▶ _EXERCISES_:
A. Reproduce the section of the Quantel article that opens with the words containing "Quantel U.K. Staff" and closes with "for five days.".
B. According to the Quantel article, for how many days did the ash cloud halt air traffic across Europe?

▶ _PASSAGE GIVEN_:
* * *

Quantel U.K. Staff ‘Enjoy’ Extended Stay in Vegas
: The U.K.-based staff members of broadcast vendor Quantel are still in Las Vegas. Company spokesman Roger Thornton said around 25 people from the United Kingdom came to the desert city for the 2010 NAB Show, which ended last Thursday. For them, what happened in Vegas stayed in Vegas, at least for the time being thanks to the Eyjafjallajökull volcanic eruption in Iceland. The resulting cloud of ash halted air traffic across Europe for five days.

“On the last day of the show we began to understand the extent of the disruption the ash cloud was causing, and it soon became clear that it wasn’t going to disperse any time soon,” Thornton wrote. “As a result, our CEO Ray Cross, and sales and marketing director, Martin Mulligan, quickly put a plan together to keep business going and to follow up on the huge amount of interest we generated at the show.”

E.g., they opened up an impromptu shot at the Grand’s Signature Tower in Las Vegas (pictured above). A few members of the U.K. contingent were sent off to various customers around the world where air traffic was unaffected.

“All in all we’re making the best of the situation and ensuring that all our normal operations continue uninterrupted,” Cross said.

* * *

▶ _GIVEN INFORMATION_:
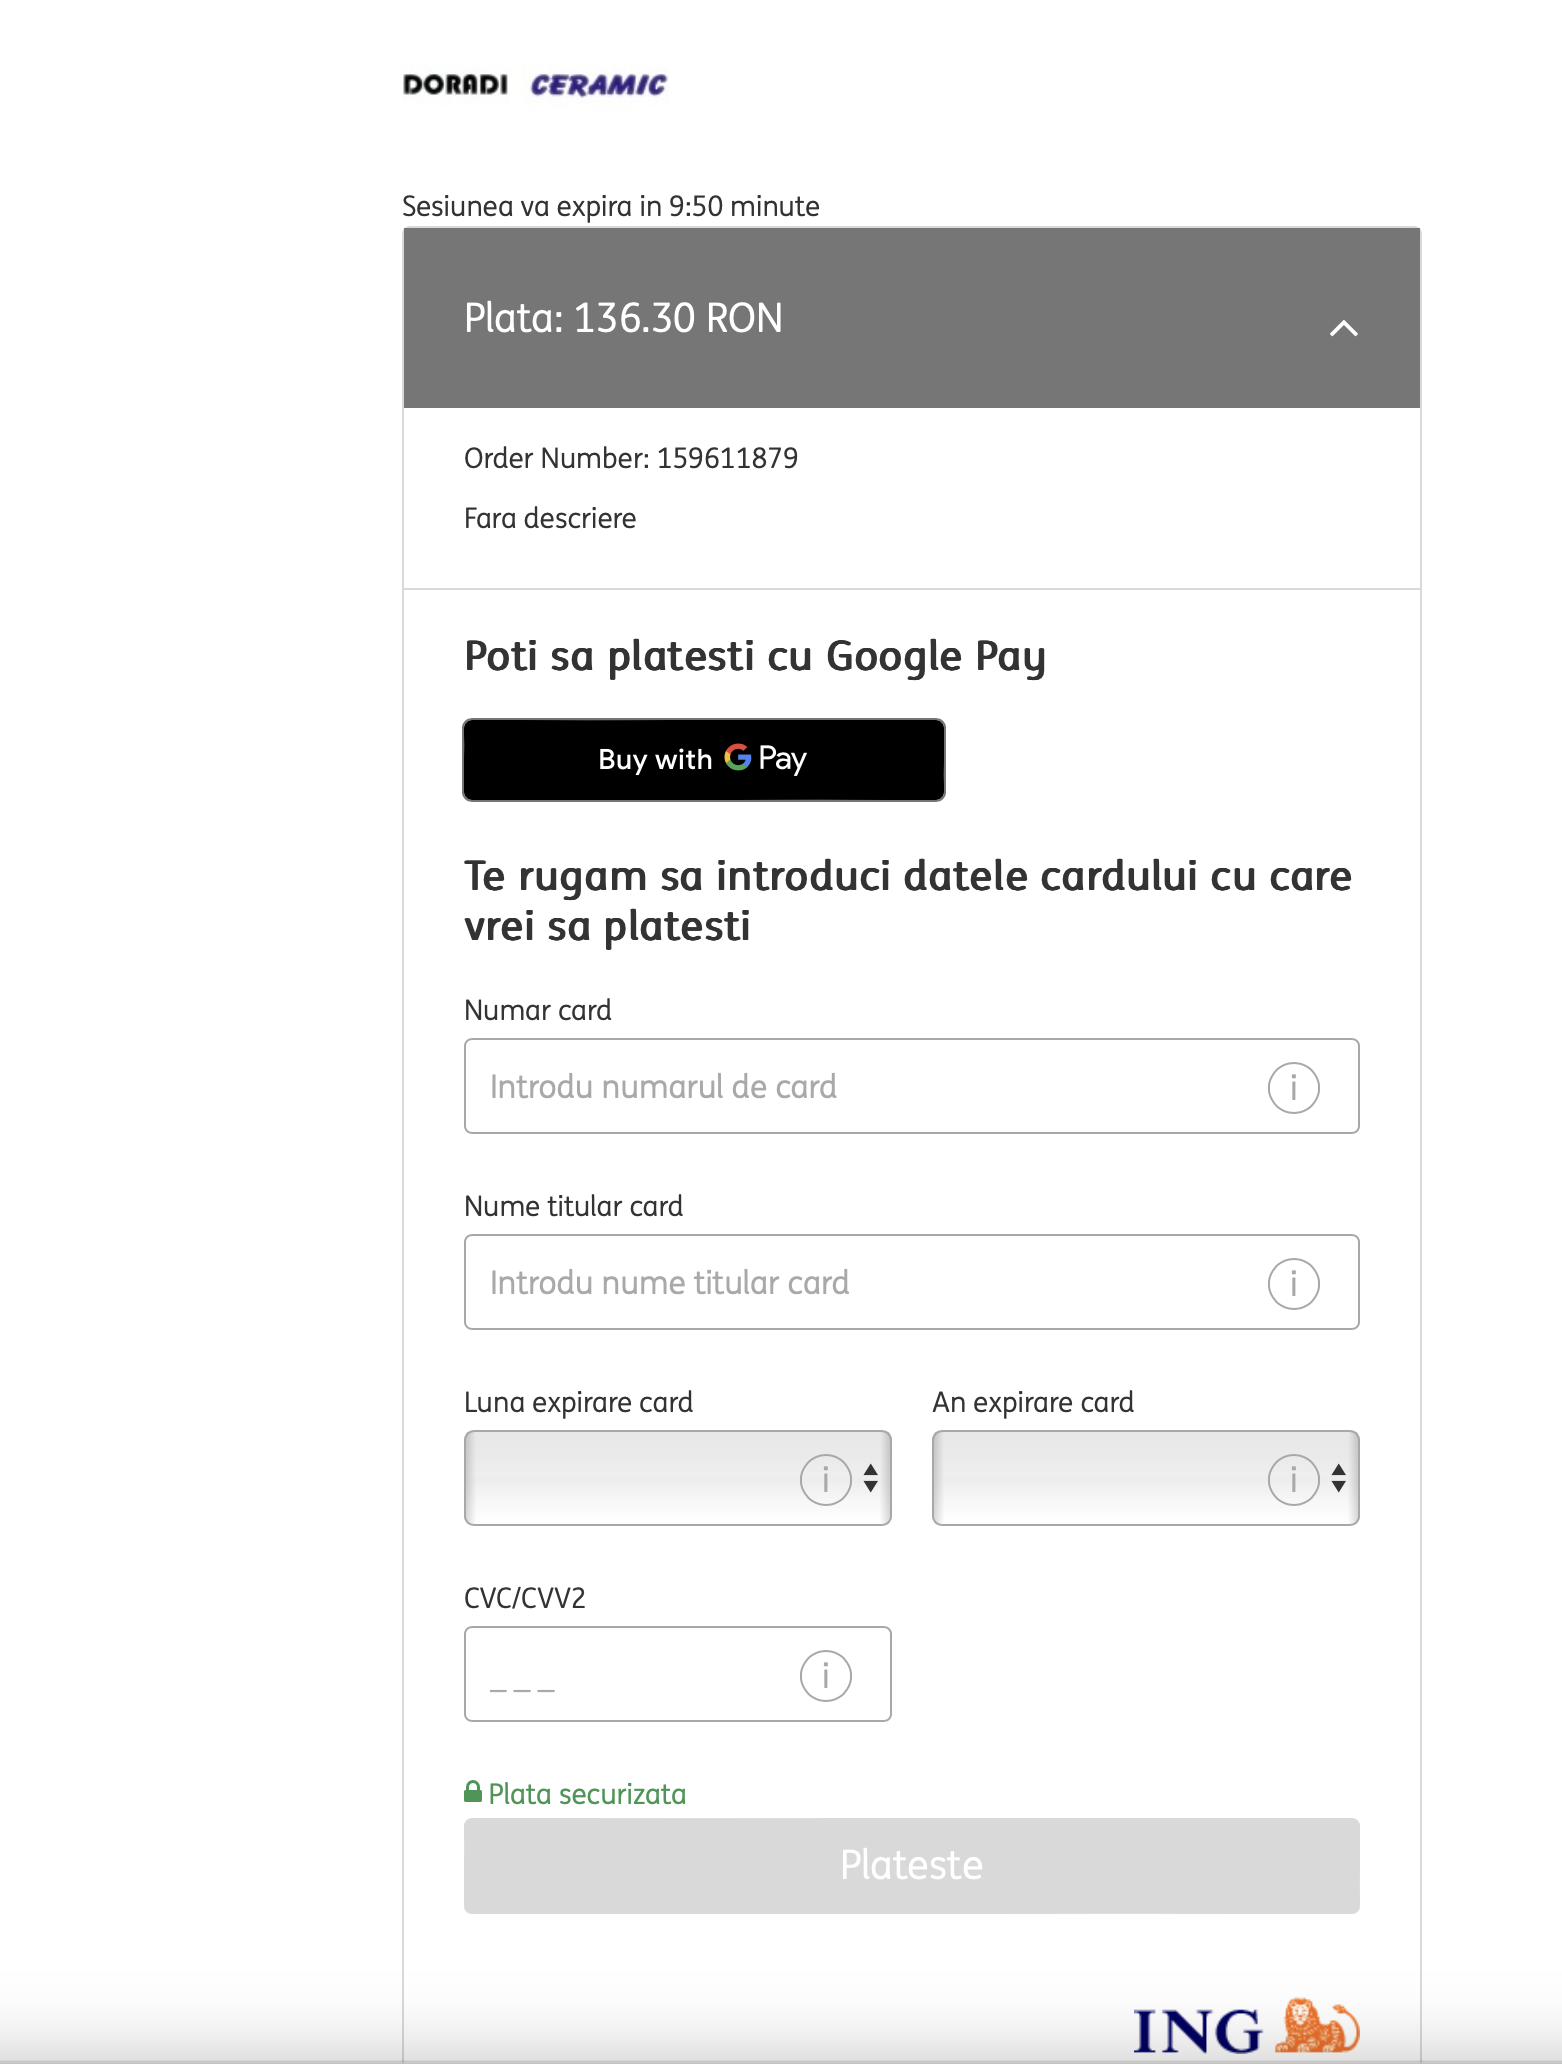Click the Order Number 159611879 text
This screenshot has height=2064, width=1562.
(x=630, y=458)

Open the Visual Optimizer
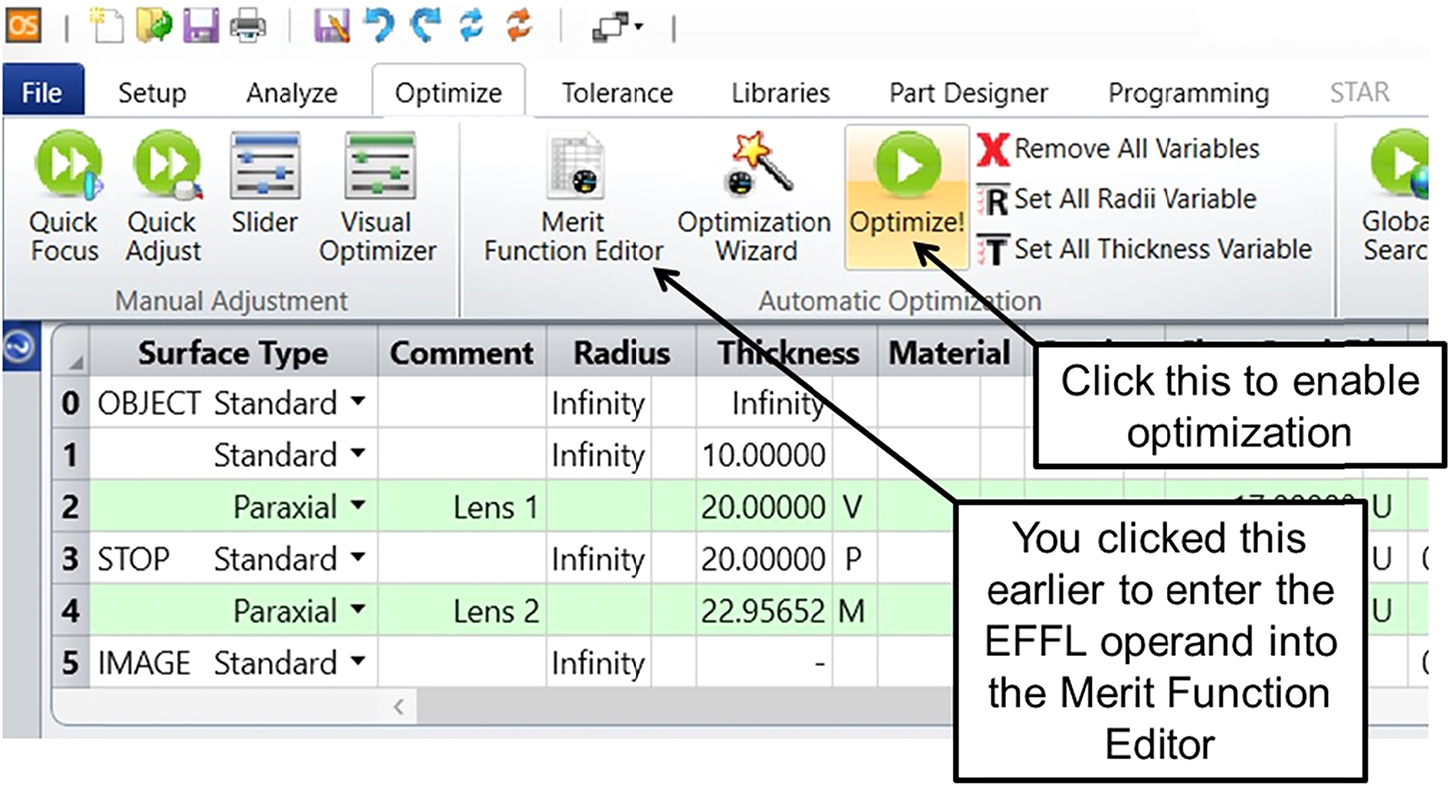(x=377, y=200)
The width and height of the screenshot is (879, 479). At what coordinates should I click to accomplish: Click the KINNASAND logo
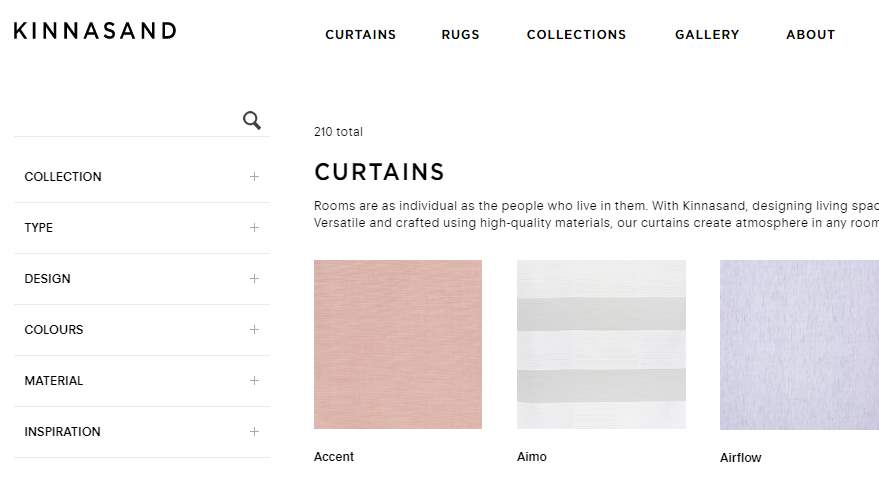click(95, 31)
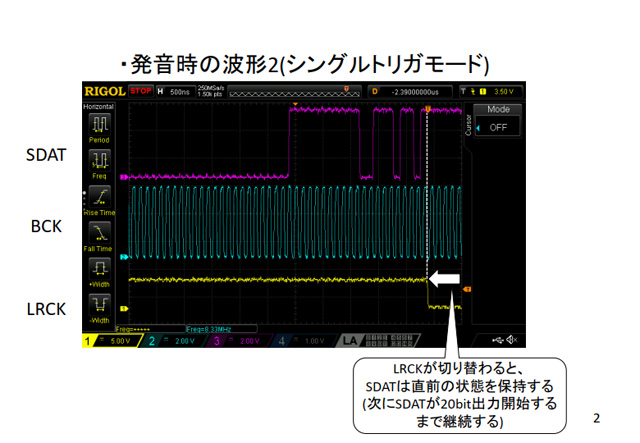Choose the Rise Time measurement icon
This screenshot has width=640, height=443.
[x=99, y=197]
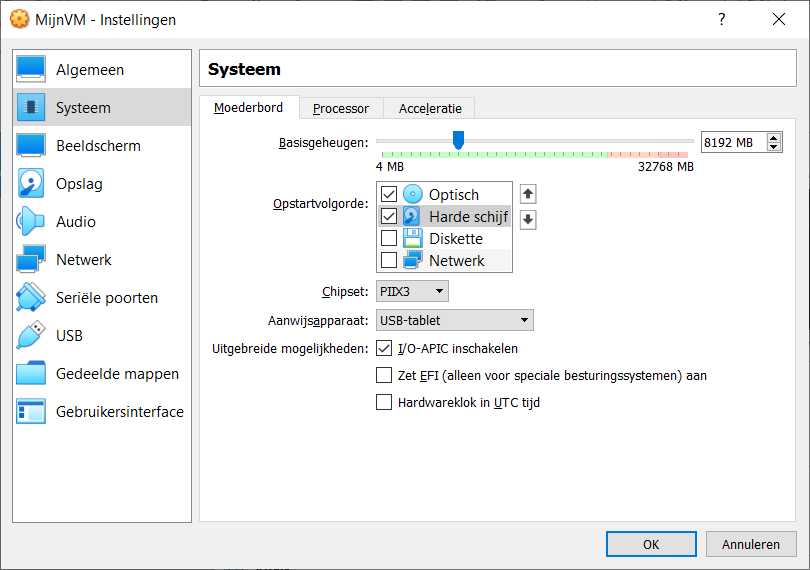Click the Basisgeheugen slider handle

tap(458, 141)
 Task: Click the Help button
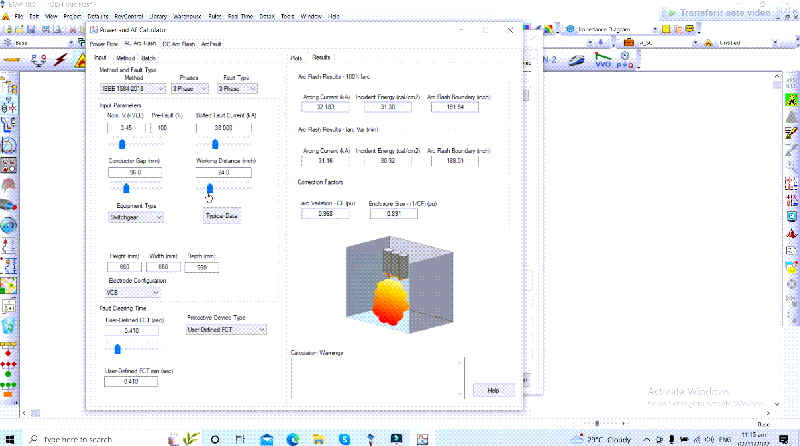492,390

* * *

▶ _RESPONSES BY TASK_:
A.
Quantel U.K. Staff ‘Enjoy’ Extended Stay in Vegas
: The U.K.-based staff members of broadcast vendor Quantel are still in Las Vegas. Company spokesman Roger Thornton said around 25 people from the United Kingdom came to the desert city for the 2010 NAB Show, which ended last Thursday. For them, what happened in Vegas stayed in Vegas, at least for the time being thanks to the Eyjafjallajökull volcanic eruption in Iceland. The resulting cloud of ash halted air traffic across Europe for five days.

B. Five days.